Entre 2010 e 2022, a população da Baía da Ilha Grande cresceu quase 10 mil pessoas, representando um incremento de 4% (Gráfico 2). Nem todos os municípios ganharam habitantes, embora não houve alterações na hierarquia. Assim, se Mangaratiba e Paraty apresentam um aumento de população nos últimos 12 anos (+12,6% e 19,5% respectivamente), não é o caso de Angra dos Reis que perdeu um pouco mais de 2.000 habitantes.

 

Gráfico 2: População da Baia da Ilha Grande em 2010 e 2022. Fonte: IBGE, Censo 2022.

 

Taxas de crescimento da população em declino que marcam uma ruptura na dinâmica demográfica de Angra dos Reis

Apesar do aumento da população, a Baia da Ilha Grande registra uma forte redução do ritmo de crescimento desde 2010 (Tabela 1). Essa tendência não é própria a região. A diminuição das taxas de crescimento populacional é observada desde a década de 1960 no país e no estado do Rio de Janeiro, e se aprofundou particularmente na última década. Assim, entre 2010 e 2022, o crescimento demográfico do país foi de 0,54% ao ano, enquanto aquele do Estado passou de 1,30% ao ano no período 1991-2000 para a 0,03%.

Mesmo apresentando uma diminuição do crescimento da população, a Baia da Ilha Grande permanece como uma região do Estado particularmente dinâmica do ponto de vista demográfico. Desde a década de 1990 pelo menos, a região mantém um ritmo de crescimento bastante elevado, muito superior à média do Estado.

 

Tabela 1: Taxas de crescimento anual da população entre 1991 e 2022. Fonte: IBGE, Censo 2022.

 

O Censo 2022 sugere também algumas mudanças importantes com relação a dinâmica demográfica interna da Baía da Ilha Grande. Como já foi dito, Angra dos Reis apresentou na última década um decréscimo da população correspondendo a uma taxa negativa de -0,10% ao ano, evidenciando uma ruptura na trajetória demográfica da cidade. Até então, mais ou menos desde a década de 1950, Angra dos Reis experimentava um período de um forte crescimento populacional, superior a 3,2% ao ano, durante o qual a população do município duplicava a cada 20 anos. Apenas entre 2000 e 2010, por exemplo, a população aumentou de 50 mil habitantes, na sua maioria oriunda de outros lugares.

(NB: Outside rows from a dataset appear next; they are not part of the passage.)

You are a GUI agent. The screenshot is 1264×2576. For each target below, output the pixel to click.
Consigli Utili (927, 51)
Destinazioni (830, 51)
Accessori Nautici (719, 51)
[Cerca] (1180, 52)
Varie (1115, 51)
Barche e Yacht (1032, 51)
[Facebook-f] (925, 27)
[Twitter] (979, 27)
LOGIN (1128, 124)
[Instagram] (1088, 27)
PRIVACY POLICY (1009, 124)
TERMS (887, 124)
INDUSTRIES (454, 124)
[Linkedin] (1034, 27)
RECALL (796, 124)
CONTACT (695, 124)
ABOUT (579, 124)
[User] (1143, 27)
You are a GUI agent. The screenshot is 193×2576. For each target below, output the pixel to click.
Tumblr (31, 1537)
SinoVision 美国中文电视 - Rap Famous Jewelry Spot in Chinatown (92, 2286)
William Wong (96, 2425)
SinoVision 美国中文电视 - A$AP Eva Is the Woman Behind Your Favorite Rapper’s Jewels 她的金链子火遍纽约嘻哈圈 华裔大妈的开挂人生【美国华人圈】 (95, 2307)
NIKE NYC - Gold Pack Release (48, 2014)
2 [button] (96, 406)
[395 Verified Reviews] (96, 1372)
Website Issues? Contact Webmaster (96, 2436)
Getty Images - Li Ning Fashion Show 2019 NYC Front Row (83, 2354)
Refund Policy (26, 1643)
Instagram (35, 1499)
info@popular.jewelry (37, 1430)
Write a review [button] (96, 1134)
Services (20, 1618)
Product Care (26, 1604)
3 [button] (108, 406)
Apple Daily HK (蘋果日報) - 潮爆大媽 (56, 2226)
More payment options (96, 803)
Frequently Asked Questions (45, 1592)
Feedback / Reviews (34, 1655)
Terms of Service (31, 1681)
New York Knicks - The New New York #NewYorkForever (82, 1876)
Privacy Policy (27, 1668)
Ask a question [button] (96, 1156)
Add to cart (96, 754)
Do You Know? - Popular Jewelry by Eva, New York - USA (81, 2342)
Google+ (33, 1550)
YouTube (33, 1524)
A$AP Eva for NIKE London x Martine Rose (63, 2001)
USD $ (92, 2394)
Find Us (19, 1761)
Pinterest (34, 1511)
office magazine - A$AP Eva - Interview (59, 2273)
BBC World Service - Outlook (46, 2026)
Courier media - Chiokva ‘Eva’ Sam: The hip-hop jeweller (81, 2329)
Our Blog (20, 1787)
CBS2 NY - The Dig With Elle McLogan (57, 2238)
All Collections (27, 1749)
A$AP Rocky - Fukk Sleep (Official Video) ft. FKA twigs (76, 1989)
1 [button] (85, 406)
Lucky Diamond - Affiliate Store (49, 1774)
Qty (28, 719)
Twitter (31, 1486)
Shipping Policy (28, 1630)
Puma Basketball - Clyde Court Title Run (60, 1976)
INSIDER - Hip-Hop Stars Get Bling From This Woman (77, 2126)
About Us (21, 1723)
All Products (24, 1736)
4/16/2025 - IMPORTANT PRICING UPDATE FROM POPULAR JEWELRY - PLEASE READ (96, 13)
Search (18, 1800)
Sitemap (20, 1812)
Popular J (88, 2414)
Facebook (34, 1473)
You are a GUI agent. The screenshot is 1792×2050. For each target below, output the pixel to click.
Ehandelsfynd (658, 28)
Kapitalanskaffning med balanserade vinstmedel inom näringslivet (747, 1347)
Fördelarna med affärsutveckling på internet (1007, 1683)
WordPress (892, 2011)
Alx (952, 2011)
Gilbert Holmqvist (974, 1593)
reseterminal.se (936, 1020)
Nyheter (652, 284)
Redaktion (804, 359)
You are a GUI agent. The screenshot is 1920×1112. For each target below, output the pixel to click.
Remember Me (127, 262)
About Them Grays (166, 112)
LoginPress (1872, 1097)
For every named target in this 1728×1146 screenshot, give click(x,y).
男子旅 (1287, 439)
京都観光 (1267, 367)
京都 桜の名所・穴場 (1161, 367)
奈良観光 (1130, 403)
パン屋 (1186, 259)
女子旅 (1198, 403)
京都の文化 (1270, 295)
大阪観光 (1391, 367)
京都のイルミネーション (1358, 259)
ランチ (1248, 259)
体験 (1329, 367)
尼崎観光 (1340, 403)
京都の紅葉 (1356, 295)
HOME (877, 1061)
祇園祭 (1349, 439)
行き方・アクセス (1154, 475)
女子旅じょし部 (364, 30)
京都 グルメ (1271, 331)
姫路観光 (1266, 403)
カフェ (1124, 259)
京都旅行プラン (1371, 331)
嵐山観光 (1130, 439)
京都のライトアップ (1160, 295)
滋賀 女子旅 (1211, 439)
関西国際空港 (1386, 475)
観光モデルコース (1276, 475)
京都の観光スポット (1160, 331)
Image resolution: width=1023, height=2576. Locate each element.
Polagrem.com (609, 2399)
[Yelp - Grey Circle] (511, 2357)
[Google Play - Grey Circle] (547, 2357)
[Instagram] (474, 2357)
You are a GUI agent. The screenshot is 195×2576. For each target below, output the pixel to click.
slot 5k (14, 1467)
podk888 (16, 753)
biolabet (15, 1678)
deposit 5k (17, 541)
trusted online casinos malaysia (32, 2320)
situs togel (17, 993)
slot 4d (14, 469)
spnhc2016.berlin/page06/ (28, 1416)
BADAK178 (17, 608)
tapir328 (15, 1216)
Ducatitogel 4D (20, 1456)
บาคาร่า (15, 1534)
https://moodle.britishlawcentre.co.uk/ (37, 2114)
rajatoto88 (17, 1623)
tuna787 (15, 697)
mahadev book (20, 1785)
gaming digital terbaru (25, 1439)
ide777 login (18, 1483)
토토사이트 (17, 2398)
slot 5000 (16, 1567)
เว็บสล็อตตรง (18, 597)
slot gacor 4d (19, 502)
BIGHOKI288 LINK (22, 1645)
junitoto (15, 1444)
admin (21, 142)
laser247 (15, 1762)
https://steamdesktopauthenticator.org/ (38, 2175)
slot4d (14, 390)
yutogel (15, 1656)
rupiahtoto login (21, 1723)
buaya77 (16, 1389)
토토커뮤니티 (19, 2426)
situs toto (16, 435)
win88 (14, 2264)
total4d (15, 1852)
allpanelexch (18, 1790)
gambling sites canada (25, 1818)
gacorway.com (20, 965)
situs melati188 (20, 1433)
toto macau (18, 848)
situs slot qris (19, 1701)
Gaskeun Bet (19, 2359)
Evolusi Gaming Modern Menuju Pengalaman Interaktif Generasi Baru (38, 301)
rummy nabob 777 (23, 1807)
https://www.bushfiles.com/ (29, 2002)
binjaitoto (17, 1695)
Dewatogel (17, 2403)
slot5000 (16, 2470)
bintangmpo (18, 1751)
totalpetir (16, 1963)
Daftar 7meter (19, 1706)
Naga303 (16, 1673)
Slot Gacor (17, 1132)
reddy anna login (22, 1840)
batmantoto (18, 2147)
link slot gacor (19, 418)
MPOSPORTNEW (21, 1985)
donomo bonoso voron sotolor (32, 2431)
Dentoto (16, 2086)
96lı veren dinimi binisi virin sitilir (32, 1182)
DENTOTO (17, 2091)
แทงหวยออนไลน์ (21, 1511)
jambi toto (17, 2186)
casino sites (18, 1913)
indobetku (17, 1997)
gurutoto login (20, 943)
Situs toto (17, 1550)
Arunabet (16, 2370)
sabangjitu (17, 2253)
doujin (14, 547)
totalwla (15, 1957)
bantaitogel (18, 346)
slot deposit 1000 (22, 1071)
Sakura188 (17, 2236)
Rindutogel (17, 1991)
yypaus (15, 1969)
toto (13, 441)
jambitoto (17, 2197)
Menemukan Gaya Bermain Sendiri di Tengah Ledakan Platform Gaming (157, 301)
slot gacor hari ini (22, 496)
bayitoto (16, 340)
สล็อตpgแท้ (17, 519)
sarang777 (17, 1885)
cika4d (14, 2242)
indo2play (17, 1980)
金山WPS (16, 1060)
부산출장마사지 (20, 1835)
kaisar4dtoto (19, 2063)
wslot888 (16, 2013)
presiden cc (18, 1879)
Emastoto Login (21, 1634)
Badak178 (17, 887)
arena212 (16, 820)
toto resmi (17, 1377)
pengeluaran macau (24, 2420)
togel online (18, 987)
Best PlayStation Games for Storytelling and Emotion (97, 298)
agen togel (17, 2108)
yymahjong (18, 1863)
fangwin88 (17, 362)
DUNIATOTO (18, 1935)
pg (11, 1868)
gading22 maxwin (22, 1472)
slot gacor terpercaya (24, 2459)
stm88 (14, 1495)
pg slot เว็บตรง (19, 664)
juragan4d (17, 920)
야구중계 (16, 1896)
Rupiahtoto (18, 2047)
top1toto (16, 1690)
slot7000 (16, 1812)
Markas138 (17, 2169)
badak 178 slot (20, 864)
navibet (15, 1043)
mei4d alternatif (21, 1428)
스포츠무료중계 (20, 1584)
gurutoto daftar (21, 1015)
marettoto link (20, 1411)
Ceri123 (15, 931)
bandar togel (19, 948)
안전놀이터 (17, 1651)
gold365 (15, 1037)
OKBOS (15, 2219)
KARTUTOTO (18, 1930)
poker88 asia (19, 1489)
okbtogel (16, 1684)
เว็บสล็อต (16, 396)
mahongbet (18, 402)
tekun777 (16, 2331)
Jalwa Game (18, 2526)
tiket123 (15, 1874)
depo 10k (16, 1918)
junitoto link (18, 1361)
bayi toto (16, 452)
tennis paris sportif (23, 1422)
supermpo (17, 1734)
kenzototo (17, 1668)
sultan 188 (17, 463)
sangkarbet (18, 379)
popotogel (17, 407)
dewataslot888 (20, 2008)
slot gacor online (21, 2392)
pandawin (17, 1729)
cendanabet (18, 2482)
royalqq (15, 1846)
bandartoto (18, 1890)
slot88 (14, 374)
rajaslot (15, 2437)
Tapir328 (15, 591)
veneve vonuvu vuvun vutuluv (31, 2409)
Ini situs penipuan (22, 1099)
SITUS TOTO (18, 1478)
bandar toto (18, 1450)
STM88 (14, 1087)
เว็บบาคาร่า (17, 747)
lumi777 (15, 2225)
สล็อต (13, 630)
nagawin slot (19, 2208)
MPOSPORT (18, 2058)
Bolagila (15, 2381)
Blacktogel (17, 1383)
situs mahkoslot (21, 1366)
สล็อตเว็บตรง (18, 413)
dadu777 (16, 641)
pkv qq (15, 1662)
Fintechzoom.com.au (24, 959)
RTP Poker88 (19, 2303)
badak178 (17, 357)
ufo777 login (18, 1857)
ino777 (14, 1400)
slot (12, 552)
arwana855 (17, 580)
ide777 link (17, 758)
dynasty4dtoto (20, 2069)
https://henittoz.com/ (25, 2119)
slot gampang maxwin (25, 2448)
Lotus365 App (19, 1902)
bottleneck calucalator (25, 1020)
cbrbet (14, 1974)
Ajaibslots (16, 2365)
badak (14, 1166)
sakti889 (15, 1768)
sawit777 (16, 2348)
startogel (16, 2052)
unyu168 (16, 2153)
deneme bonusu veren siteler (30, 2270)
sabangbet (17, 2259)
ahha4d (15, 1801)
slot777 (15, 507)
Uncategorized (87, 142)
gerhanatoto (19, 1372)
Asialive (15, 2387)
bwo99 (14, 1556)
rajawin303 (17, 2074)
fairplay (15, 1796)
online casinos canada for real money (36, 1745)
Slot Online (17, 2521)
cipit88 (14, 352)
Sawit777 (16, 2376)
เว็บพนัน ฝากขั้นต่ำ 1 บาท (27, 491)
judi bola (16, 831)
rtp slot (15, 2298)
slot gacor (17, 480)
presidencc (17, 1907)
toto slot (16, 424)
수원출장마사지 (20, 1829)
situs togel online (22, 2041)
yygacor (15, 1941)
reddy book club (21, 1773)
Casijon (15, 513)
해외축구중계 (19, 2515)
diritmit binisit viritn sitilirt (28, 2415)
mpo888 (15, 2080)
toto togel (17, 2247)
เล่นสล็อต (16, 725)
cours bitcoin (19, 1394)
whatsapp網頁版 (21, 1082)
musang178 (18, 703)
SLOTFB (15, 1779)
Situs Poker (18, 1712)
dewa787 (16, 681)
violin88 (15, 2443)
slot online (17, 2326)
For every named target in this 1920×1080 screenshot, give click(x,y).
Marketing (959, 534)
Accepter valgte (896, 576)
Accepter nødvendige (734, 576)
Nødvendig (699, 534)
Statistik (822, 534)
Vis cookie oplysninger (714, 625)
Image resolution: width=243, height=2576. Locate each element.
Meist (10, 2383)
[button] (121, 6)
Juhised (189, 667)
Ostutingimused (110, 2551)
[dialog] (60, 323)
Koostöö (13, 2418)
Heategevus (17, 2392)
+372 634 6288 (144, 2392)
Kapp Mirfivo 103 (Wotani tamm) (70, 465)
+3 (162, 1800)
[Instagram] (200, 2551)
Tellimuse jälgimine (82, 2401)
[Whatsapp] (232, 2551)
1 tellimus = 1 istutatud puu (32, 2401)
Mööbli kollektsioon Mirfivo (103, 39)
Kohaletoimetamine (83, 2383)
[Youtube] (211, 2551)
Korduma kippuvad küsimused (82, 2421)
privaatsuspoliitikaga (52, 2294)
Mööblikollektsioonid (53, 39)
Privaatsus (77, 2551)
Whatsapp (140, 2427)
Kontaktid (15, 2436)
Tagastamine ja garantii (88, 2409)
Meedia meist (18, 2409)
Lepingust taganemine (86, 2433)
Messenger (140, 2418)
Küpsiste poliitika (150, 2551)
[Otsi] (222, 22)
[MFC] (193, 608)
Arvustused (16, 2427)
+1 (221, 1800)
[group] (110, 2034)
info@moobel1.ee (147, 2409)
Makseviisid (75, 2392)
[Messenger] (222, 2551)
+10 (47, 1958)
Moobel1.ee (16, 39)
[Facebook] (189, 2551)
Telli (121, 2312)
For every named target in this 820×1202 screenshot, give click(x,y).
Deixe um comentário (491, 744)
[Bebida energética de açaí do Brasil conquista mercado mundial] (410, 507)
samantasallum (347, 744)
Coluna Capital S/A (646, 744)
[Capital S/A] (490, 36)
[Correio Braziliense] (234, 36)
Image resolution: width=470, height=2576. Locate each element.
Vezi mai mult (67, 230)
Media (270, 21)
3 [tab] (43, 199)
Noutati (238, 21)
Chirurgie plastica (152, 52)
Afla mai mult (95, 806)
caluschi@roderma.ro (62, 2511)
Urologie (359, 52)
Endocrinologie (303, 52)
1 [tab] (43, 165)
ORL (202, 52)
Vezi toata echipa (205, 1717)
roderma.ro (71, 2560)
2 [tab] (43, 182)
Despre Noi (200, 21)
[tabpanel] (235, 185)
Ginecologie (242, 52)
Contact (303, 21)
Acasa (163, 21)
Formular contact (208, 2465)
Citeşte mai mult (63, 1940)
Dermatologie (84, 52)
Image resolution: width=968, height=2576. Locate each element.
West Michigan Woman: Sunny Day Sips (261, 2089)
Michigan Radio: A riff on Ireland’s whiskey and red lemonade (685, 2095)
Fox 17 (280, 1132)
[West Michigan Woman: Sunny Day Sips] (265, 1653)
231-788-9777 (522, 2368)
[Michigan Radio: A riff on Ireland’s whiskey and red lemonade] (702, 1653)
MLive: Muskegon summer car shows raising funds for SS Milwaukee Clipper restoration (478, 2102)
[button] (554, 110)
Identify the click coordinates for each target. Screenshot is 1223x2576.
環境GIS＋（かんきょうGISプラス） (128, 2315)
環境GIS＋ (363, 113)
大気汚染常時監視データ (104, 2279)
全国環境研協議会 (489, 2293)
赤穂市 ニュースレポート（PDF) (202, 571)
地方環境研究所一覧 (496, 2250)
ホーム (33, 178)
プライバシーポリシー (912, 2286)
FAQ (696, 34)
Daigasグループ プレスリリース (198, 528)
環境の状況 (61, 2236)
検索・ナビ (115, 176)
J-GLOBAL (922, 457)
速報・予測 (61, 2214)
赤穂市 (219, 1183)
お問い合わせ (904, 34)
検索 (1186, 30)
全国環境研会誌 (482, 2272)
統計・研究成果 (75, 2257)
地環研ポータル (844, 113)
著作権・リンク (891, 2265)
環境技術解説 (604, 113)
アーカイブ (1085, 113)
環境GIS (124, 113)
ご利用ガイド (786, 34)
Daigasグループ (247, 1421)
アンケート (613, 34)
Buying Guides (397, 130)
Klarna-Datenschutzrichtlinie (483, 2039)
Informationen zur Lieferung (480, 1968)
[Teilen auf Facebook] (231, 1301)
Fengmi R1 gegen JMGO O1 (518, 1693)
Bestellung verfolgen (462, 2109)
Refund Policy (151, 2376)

Apesar dos dados disponíveis ainda não serem suficientes para explicar de forma definitiva a diminuição de população de Angra dos Reis, podemos emitir algumas hipóteses. Globalmente, a taxa de crescimento natural vai diminuindo, mas é uma tendência geral ao Brasil como um todo, não especifico à Angra dos Reis. Outro fator que pode explicar a diminuição da população estaria relacionado a saída de habitantes para outros municípios. Traduziria uma certa perda de atratividade da cidade durante a última década que seria a consequência da degradação do mercado do trabalho devido à crise econômica e do aumento da insegurança, amplamente divulgado nas mídias.

Ao contrário, Paraty, e em menor medida Mangaratiba, continuam a apresentar um crescimento elevado (1,5% e 1,0% por ano), bem superior à média do estado do Rio de Janeiro. Paraty é o oitavo município do estado do Rio de janeiro com maior crescimento populacional entre 2010 e 2022, e o primeiro município localizado fora da região dos lagos cujo dinamismo está diretamente atrelado às atividades de produção de petróleo. E Mangaratiba é o décimo quinto sobre um total de 94 municípios. O crescimento da população pode ser associado ao dinamismo da atividade turística como veremos a seguir, mas também, e precisaremos confirmar essa hipótese, a imigração de moradores de grandes cidades (como Rio de Janeiro, que perdeu também população entre 2010 e 2022) em decorrência da pandemia e do crescimento do trabalho remoto entre alguns setores da população.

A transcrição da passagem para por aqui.